I awoke in perfect awareness and to a voice in my head which spoke “You are Jane Sagan,” and with those words the electric pricking of context, describing the relationship of “you,” and of “are” and of “Jane” and of “Sagan”—putting together the words like pieces of spontaneously generated puzzle, and then clicking them into place so the puzzle made sense, even if we later discovered how much we really hated puzzles.

But the words were a lie. I wasn’t Jane Sagan at all; I was a changeling, a creature stolen to take the place of someone else. Someone I did not know nor would ever know, someone whose entire life had been set aside for the mere utility of her genes, everything she ever was reduced to a long chemical strand—adenine, thymine, cytosine and guanine—the abrupt tattoo of these four notes replacing a symphony of experience. She was dead but she would not be allowed to rest, because I was needed here.

I wonder if she was in this body before me, if before my consciousness was dropped in this head she waited sleeping, dreaming of her life before and dreaming of her life to come.

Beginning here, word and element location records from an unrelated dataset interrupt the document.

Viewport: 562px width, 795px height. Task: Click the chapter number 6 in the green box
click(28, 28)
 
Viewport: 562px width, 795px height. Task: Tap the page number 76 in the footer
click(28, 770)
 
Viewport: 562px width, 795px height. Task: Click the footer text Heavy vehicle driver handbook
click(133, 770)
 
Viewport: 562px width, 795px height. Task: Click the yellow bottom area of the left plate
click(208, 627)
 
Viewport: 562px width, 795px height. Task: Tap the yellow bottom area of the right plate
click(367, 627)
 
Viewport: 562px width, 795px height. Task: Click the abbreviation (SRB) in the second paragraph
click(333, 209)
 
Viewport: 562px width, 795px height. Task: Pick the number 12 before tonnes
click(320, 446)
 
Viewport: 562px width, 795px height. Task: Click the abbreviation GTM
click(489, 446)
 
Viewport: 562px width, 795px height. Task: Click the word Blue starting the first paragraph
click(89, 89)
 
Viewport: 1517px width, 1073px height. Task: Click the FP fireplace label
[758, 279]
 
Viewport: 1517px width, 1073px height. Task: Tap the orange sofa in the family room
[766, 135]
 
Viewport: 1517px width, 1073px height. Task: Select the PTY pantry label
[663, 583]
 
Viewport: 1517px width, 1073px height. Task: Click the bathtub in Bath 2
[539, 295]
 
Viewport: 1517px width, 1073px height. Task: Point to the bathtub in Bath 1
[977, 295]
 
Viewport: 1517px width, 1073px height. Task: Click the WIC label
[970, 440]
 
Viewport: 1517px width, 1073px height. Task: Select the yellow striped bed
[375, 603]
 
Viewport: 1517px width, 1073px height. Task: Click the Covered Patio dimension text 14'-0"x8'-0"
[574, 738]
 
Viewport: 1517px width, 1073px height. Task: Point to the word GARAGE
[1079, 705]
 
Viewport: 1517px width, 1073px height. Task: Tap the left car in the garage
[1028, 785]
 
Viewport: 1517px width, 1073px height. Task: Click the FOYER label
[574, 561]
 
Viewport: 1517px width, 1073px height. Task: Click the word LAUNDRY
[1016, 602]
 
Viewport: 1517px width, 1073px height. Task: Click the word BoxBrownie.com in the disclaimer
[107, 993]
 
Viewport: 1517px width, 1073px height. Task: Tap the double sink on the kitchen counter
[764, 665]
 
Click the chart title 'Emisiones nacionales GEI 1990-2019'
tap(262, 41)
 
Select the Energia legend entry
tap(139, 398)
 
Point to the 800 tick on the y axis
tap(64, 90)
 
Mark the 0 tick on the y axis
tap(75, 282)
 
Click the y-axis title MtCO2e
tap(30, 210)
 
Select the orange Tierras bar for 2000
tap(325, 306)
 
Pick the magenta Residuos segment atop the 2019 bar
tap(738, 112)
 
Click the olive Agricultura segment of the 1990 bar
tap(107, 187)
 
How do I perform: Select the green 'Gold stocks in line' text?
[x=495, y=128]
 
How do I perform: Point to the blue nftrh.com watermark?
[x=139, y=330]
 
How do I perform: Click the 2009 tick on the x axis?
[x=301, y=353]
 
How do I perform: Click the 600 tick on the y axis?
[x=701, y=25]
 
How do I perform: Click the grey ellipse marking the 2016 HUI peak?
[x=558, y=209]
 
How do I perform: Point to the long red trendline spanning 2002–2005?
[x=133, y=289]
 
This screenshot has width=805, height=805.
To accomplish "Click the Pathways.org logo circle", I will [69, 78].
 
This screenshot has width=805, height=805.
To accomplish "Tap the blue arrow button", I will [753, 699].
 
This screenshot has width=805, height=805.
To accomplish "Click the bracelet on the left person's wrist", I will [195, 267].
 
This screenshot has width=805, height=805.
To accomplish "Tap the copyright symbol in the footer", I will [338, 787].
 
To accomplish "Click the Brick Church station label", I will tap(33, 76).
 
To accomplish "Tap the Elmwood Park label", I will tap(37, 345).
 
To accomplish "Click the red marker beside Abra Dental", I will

I wonder if she’s dreaming still, housed in the interstices and the places in my mind I do not go. If she is here I wonder if she resents me for taking her place, or whether she is glad of the company, and enjoys the world through my eyes. I cannot tell.

But I dream of her. I dream she and I stand at her grave, standing apart with the headstone between us, close enough to touch although we never do. And she says “Talk to me” and I do, trying to explain a warrior’s life to a woman who never fought, ashamed that I have nothing to share with her but death, which she already knows more about than I.